Can you copy the records word for word, from their start up to and including the line that contains "[x=198, y=64]"?
--- TASK INPUT ---
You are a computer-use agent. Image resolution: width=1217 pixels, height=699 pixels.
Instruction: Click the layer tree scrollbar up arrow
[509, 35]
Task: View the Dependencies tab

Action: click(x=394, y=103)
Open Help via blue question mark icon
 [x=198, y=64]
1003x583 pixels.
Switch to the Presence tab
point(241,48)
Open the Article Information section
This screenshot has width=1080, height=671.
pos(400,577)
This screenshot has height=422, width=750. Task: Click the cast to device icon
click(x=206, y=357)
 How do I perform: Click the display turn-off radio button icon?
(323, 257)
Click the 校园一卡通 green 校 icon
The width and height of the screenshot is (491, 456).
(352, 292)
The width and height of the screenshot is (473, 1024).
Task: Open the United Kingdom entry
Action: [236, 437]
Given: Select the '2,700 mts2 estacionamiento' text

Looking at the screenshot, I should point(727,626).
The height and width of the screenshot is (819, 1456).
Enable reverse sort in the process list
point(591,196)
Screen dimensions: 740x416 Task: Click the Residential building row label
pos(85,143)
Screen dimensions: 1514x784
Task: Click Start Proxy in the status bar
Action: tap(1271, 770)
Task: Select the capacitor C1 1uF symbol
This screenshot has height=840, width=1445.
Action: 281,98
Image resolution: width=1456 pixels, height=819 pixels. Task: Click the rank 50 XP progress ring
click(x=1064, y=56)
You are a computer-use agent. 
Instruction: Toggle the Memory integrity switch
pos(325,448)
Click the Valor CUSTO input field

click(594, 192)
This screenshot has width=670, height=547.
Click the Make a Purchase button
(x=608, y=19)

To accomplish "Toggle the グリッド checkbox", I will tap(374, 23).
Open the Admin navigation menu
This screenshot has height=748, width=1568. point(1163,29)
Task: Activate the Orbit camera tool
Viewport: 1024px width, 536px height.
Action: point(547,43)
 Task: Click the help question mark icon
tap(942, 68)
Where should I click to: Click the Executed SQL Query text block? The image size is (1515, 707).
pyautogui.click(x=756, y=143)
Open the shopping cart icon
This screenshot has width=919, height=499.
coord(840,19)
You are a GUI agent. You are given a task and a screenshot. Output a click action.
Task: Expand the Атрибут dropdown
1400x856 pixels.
---
*RESULT FOR THIS EXERCISE*
You are a computer-use agent. Image resolution: width=1217 pixels, height=699 pixels.
Instruction: Click the layer tree scrollbar up arrow
[509, 35]
Task: View the Dependencies tab

Action: click(x=394, y=103)
Open Help via blue question mark icon
 [x=198, y=64]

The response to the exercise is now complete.